[Stored records]
== Segment start ==
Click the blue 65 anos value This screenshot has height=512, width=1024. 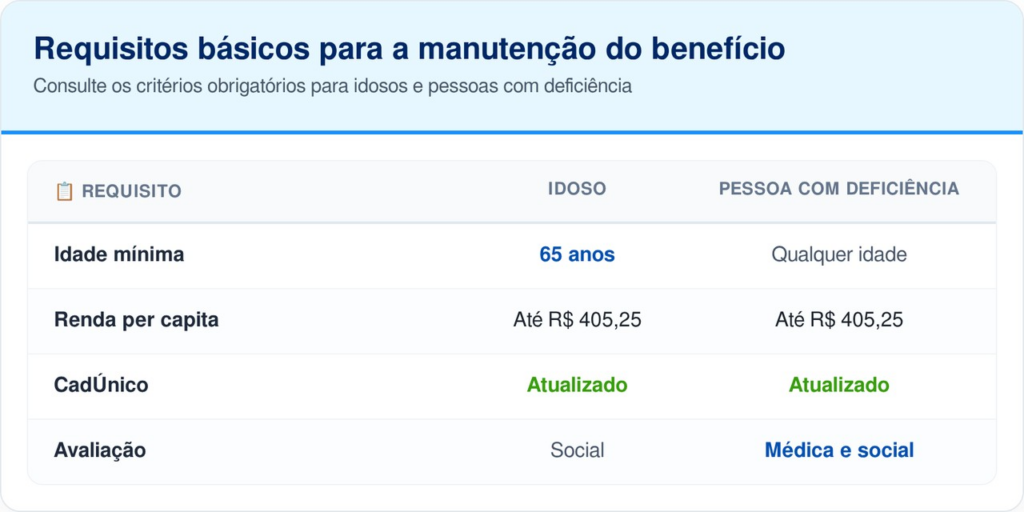click(x=577, y=255)
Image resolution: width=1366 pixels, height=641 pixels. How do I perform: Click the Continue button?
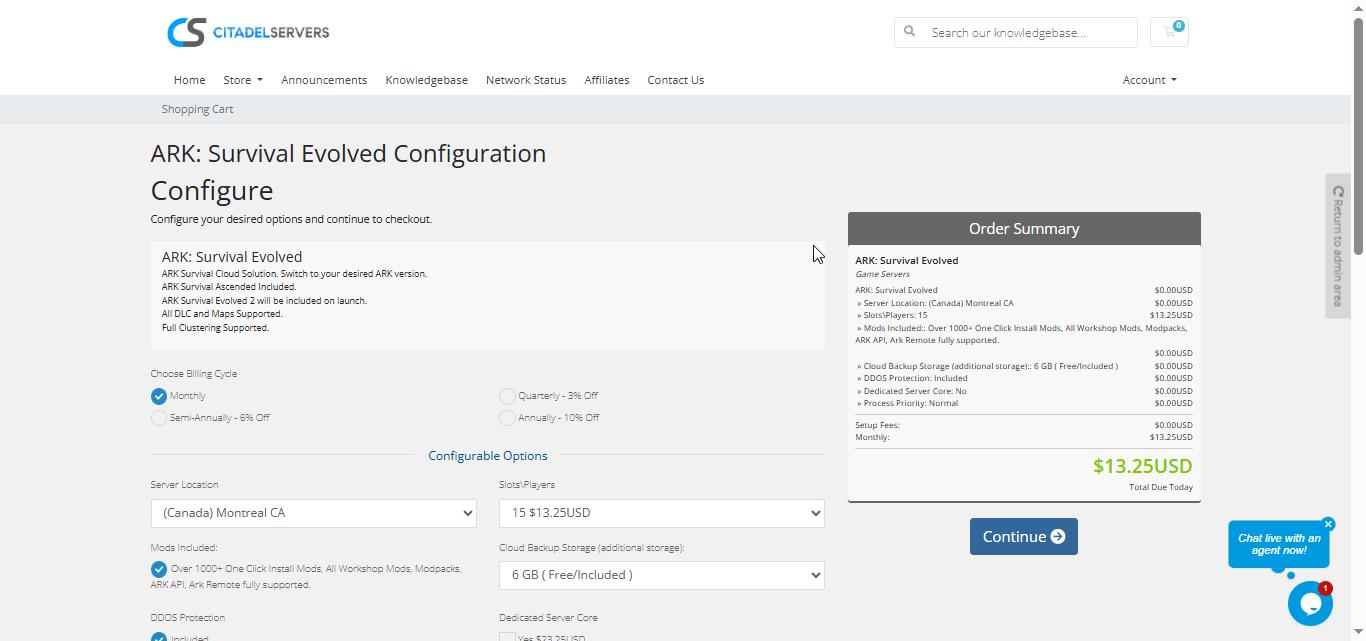click(1023, 537)
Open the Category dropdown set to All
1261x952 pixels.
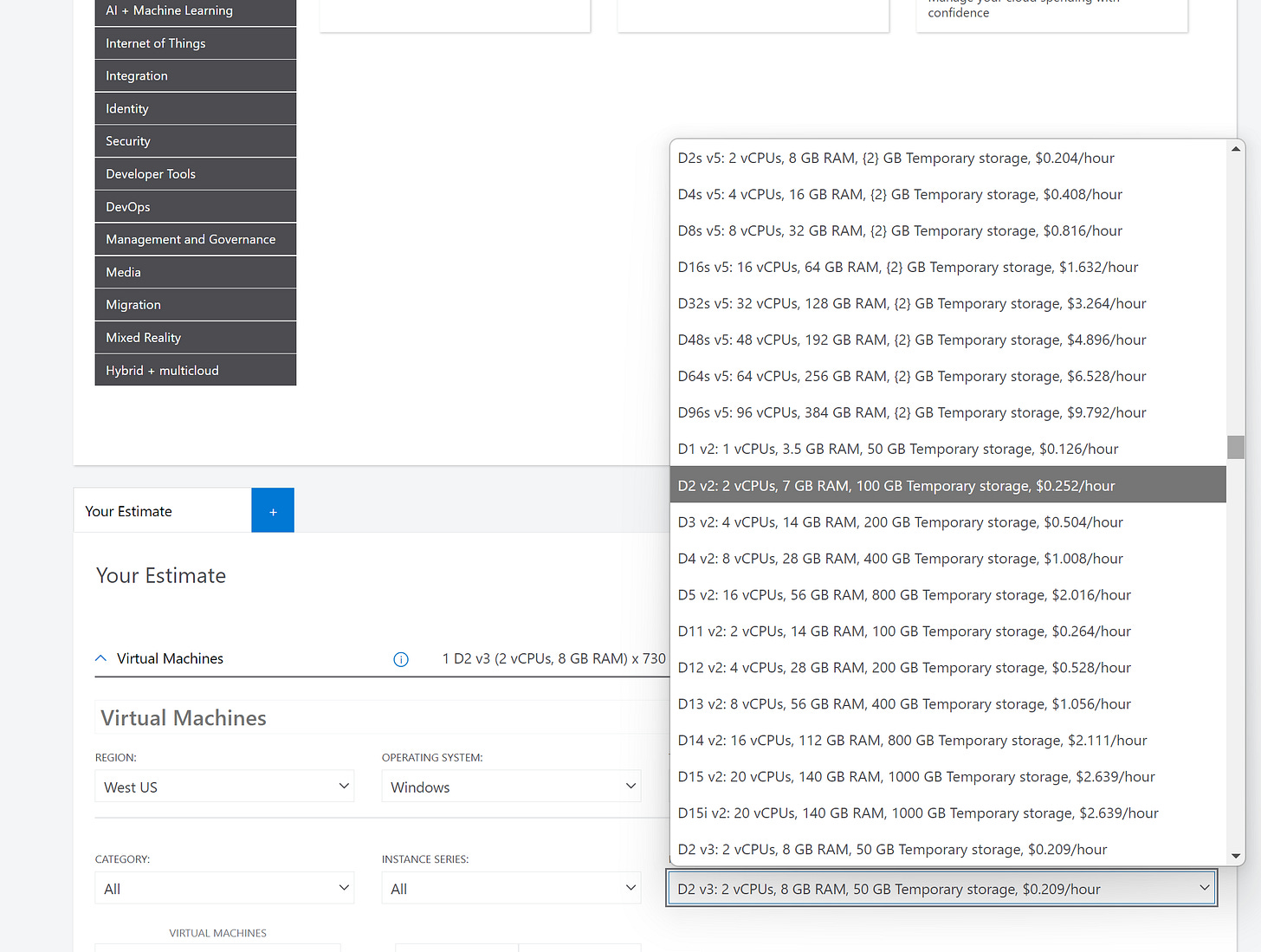223,888

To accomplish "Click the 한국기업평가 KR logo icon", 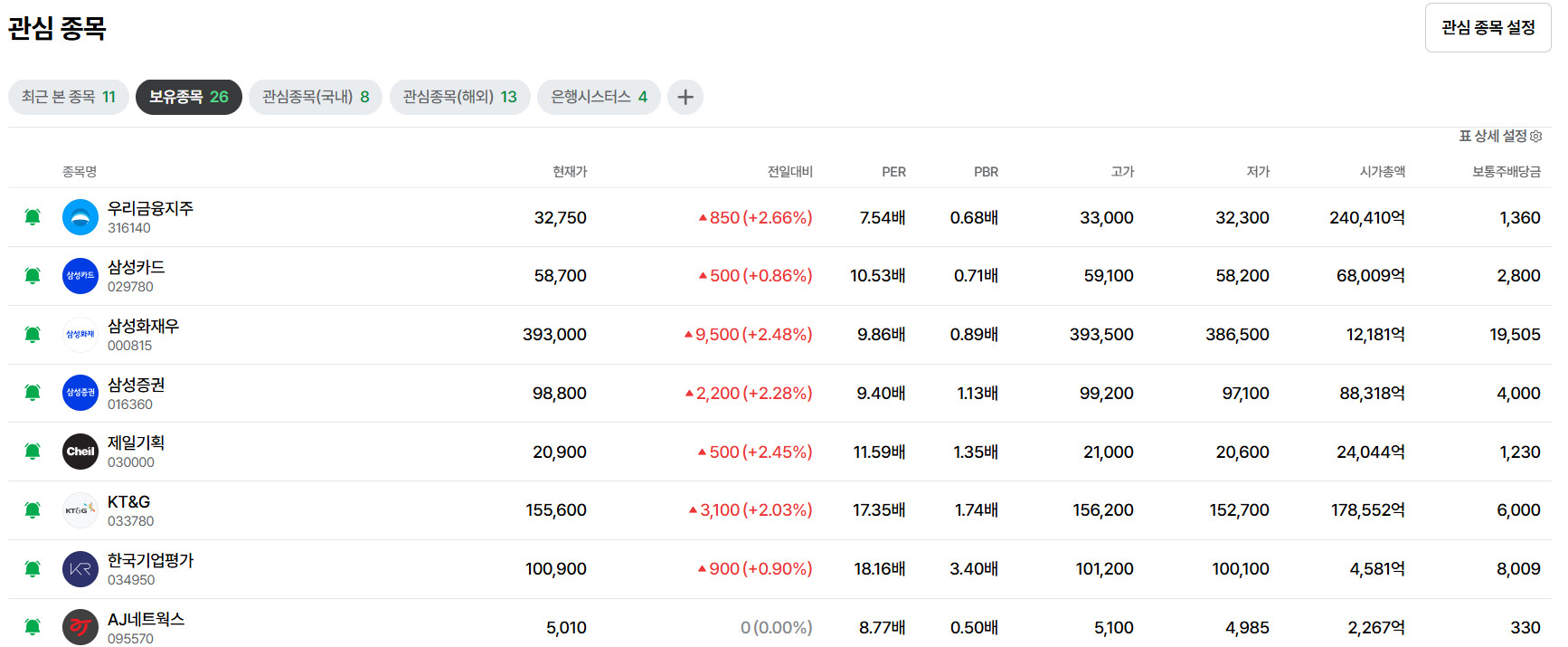I will click(80, 569).
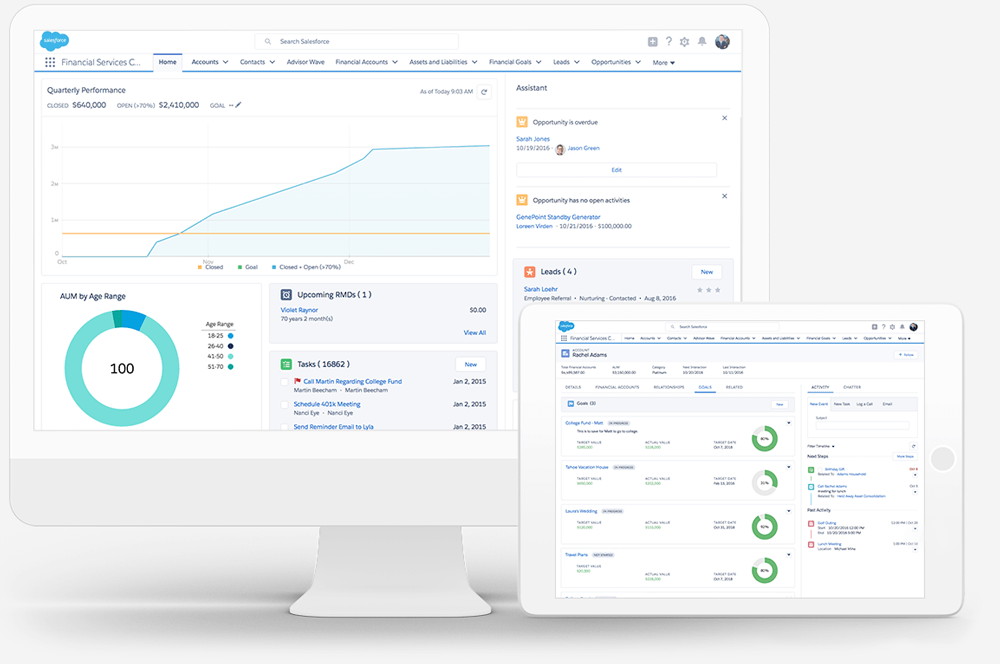1000x664 pixels.
Task: Check the Call Martin Regarding College Fund task
Action: tap(285, 382)
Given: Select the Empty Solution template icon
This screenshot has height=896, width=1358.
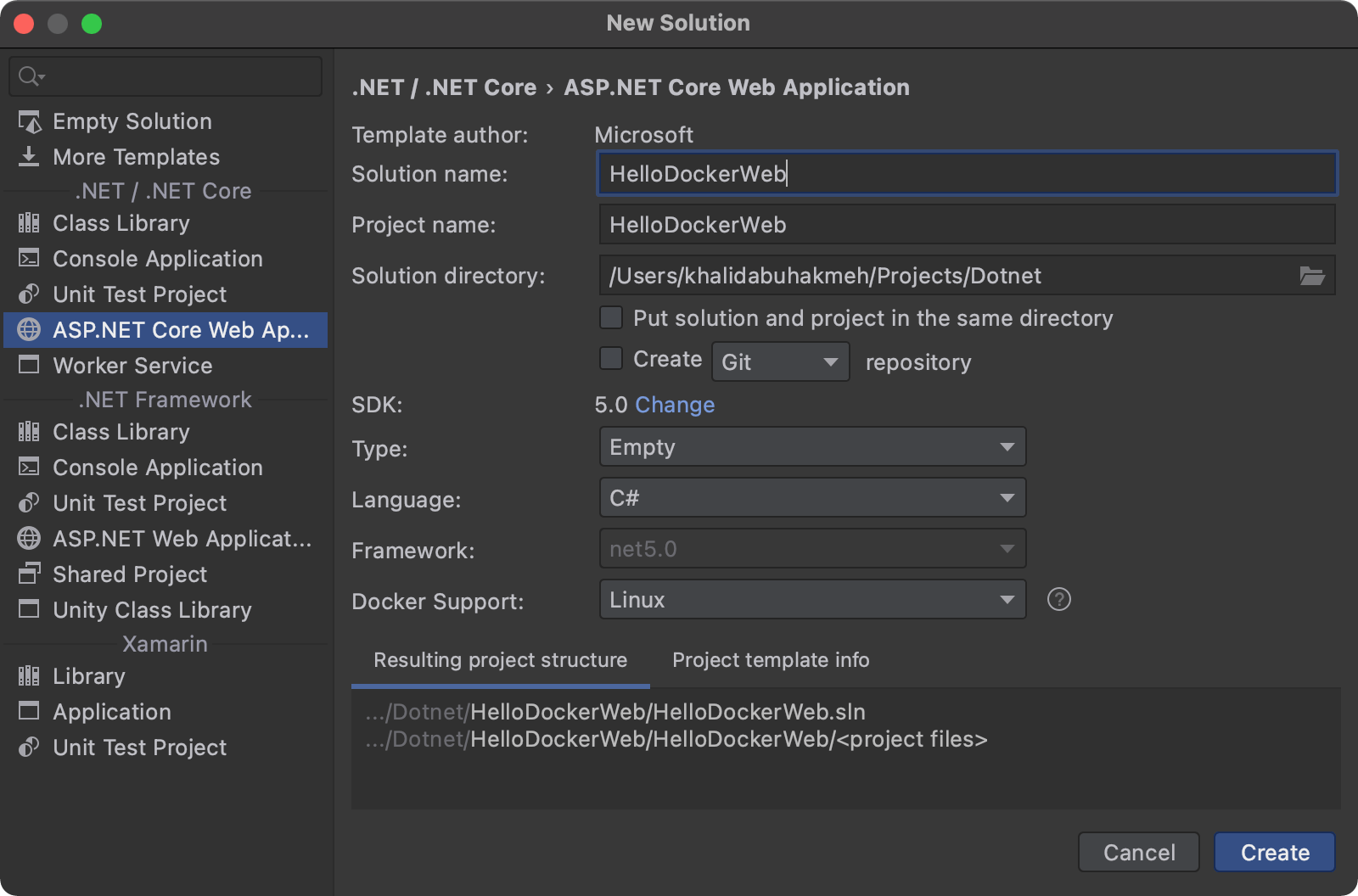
== Segment end ==
> **TASK OBJECTIVE**: Leave out the pictures, and retype exactly the lines from the one containing "Given: Select the" through the final line of the data.

> **RESPONSE BOX**:
Given: Select the Empty Solution template icon
This screenshot has height=896, width=1358.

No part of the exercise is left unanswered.